Descent 1871, vol. 2, 93
As negroes, as well as savages in many parts of the world, paint their faces with red, blue, white, or black bars,—so the male mandrill of Africa appears to have acquired his deeply-furrowed and gaudily-coloured face from having been thus rendered attractive to the female. No doubt it is to us a most grotesque notion that the posterior end of the body should have been coloured for the sake of ornament even more brilliantly than the face; but this is really not more strange than that the tails of many birds should have been especially decorated.
Descent 1871, vol. 2, 296
Man is more powerful in body and mind than woman, and in the savage state he keeps her in a far more abject state of bondage than does the male of any other animal; therefore it is not surprising that he should have gained the power of selection.
Descent 1871, vol. 2, 371
As far as sexual selection is concerned, all that is required is that choice should be exerted before the parents unite, and it signifies little whether the unions last for life or only for a season.
Descent 1871, vol. 2, 360
If an inhabitant of another planet
were to behold a number of young rustics at a fair, courting and quarrelling over a pretty girl, like birds at one of their places of assemblage, he would be able to infer that she had the power of choice only by observing the eagerness of the wooers to please her, and to display their finery.
Descent 1871, vol. 2, 122
My conviction of the power of sexual selection remains unshaken; but it is probable, or almost certain, that several of my conclusions will hereafter be found erroneous; this can hardly fail to be the case in the first treatment of a subject. When naturalists have become familiar with the idea of sexual selection, it will, as I believe, be much more largely accepted; and it has already been fully and favourably received by several capable judges.
Descent 1874, vol. 1, vi
Morality
It has interested me much to see how differently two men may look at the same points, though I fully feel how presumptuous it sounds to put myself even for a moment in the same bracket with Kant;—the one man a great philosopher looking exclusively into his own mind, the other a degraded wretch looking from the outside thro’ apes & savages at the moral sense of mankind.
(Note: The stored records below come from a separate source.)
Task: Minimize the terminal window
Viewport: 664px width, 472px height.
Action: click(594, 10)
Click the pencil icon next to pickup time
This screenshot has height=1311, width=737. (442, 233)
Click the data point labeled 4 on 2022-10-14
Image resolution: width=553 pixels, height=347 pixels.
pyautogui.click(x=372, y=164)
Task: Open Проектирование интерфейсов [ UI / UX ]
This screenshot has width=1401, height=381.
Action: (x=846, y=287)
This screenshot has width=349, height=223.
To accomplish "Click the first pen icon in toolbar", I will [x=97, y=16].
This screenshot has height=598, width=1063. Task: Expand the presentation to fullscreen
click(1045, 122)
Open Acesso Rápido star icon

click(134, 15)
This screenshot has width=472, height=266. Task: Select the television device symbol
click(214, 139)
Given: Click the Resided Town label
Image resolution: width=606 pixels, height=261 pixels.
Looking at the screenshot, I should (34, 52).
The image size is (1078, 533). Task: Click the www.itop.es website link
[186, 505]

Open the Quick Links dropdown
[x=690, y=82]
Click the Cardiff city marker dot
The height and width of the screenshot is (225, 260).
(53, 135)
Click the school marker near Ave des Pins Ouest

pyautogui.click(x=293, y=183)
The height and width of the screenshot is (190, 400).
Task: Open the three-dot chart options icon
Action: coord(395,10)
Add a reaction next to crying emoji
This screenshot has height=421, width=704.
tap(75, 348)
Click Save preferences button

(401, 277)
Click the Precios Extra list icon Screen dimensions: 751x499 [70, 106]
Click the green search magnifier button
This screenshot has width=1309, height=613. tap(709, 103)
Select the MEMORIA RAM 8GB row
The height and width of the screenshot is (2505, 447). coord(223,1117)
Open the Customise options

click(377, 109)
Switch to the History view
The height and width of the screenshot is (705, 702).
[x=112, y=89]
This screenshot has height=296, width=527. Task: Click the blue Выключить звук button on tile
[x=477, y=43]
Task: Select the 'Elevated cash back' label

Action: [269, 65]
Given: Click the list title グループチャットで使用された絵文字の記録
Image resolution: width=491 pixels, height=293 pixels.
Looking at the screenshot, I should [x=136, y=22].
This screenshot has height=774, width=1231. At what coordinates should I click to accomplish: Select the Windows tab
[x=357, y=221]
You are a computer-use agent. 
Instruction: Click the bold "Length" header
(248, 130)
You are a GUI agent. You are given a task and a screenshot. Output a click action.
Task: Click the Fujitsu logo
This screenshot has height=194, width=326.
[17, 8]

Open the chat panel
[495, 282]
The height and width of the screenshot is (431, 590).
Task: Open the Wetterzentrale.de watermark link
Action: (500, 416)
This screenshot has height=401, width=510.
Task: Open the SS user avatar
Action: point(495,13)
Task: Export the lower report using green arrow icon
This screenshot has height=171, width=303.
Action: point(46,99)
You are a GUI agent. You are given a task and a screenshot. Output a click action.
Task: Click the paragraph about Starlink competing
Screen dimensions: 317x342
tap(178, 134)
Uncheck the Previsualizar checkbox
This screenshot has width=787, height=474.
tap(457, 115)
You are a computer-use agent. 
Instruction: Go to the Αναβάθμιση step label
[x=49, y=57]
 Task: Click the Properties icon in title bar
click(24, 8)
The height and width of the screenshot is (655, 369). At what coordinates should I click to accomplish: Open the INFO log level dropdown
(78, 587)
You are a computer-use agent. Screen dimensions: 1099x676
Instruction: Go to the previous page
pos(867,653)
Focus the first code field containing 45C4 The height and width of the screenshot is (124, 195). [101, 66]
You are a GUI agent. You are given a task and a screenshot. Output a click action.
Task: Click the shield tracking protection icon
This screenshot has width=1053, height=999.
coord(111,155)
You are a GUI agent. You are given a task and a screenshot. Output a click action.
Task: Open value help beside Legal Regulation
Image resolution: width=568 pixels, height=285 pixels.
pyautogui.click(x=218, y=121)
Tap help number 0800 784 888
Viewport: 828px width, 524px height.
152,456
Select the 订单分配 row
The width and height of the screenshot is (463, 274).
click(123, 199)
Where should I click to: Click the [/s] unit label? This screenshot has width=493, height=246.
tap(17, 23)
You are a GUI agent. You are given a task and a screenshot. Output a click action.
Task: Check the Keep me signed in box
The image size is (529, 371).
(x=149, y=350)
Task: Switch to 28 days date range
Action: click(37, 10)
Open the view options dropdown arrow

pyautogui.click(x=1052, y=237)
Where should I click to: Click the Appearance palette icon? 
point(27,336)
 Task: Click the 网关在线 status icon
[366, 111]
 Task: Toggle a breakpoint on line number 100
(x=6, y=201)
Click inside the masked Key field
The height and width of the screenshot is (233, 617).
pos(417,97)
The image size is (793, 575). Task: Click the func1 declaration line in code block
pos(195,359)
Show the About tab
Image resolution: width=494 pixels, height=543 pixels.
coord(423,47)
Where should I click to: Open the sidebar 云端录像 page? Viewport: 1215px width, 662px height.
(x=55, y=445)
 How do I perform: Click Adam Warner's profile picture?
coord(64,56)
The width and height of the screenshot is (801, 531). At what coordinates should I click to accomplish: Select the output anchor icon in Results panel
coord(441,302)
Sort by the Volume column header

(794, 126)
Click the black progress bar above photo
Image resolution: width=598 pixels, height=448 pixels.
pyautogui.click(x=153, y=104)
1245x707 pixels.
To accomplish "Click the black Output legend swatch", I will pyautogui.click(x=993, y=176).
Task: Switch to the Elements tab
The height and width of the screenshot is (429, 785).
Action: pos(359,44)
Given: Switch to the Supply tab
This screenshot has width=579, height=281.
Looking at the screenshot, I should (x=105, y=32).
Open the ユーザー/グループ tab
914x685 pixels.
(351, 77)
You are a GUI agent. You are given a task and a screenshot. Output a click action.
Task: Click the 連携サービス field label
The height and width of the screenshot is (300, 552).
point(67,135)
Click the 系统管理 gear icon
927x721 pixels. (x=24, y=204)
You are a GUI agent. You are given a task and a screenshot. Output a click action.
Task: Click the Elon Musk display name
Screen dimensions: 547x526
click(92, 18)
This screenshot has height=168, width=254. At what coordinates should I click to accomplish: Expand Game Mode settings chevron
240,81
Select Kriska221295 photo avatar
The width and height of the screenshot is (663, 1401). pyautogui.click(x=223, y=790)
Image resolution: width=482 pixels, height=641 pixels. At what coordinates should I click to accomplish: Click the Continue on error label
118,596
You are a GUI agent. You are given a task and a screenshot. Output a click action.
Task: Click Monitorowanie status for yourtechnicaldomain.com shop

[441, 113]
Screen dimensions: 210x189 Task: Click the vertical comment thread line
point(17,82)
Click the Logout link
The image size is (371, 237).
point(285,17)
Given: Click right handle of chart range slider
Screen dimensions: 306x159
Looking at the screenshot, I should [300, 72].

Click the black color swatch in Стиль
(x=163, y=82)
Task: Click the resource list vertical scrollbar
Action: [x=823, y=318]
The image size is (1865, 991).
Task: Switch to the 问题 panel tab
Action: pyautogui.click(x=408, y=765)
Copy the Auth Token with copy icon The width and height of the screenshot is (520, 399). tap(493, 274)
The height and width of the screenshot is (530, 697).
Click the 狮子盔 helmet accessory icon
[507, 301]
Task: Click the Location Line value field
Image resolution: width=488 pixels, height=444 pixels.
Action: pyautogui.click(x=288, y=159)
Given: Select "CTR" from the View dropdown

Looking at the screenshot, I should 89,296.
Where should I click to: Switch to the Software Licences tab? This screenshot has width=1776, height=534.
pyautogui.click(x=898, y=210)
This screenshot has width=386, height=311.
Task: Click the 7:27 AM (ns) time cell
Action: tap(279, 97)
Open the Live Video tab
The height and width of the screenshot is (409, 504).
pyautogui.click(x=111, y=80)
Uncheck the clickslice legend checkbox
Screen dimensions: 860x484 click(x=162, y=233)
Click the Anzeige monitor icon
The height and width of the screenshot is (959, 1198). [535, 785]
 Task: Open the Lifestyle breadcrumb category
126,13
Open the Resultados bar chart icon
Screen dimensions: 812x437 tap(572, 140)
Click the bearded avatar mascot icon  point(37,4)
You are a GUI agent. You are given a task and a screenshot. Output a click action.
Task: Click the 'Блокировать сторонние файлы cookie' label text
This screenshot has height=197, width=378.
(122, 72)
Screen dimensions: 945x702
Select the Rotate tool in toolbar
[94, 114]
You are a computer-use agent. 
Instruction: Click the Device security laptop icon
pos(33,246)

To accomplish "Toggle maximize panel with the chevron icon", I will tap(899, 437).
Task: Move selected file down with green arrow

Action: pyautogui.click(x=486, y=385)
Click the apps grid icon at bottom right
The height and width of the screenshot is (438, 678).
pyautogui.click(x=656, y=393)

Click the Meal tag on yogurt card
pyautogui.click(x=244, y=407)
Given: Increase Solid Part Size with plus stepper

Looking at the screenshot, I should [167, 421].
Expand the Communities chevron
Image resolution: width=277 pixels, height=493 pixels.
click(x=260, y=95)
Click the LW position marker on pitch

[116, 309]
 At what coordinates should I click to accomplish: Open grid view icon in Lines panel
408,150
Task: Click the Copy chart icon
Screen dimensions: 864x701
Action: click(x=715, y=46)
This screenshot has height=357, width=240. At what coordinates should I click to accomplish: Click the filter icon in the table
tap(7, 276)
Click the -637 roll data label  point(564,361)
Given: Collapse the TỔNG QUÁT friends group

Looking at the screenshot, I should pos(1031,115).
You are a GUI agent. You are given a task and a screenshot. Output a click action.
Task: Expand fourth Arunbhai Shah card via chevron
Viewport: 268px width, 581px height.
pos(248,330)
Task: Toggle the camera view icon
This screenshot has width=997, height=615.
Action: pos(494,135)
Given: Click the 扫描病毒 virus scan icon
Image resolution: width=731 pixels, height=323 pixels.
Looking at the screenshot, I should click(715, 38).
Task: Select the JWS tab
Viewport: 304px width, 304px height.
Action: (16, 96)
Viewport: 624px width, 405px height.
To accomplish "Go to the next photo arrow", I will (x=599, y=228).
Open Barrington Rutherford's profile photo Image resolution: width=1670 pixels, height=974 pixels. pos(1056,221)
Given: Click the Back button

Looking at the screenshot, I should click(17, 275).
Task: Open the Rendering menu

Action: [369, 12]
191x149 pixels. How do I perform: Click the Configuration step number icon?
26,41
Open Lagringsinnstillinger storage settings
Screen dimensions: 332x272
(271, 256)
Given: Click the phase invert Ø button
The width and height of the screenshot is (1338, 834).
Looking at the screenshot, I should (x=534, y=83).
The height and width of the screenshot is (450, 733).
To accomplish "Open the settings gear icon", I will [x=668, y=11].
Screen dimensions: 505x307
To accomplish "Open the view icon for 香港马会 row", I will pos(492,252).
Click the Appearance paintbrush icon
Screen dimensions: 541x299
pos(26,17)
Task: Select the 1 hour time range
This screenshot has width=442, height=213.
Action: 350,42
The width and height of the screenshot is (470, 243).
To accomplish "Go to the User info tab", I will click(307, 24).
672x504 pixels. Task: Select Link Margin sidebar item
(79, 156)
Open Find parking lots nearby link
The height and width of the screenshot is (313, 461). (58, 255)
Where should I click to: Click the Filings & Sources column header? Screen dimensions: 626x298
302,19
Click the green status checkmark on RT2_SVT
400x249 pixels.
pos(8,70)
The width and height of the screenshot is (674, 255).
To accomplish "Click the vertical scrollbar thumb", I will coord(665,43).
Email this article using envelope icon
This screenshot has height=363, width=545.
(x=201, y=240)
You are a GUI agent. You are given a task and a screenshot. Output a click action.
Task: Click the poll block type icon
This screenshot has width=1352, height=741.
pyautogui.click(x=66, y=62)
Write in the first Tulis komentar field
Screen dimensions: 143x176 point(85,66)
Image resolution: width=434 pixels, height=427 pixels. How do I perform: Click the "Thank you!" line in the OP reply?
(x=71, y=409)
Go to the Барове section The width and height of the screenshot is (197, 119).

Darwin to Frances Power Cobbe,
23 March [1870], DCP 7149
Of all the differences between man and the lower animals, the moral sense or conscience is by far the most important.
Descent 1871, vol. 1, 70
If, for instance, to take an extreme case, men were reared under precisely the same conditions as hive-bees, there can hardly be a doubt that our unmarried females would, like the worker-bees, think it a sacred duty to kill their brothers, and mothers would strive to kill their fertile daughters; and no one would think of interfering.
Descent 1871, vol. 1, 73
A moral being is one who is capable of comparing his past and future actions or motives, and of approving or disapproving of them. We have no reason to suppose that any of the lower animals have this capacity; therefore when a monkey faces danger to rescue its comrade, or takes charge of an orphan-monkey, we do not call its conduct moral. But in the case of man, who alone can with certainty be ranked as a moral being, actions of a certain class are called moral, whether performed deliberately after a struggle with opposing motives, or from the effects of slowly-gained habit, or impulsively through instinct.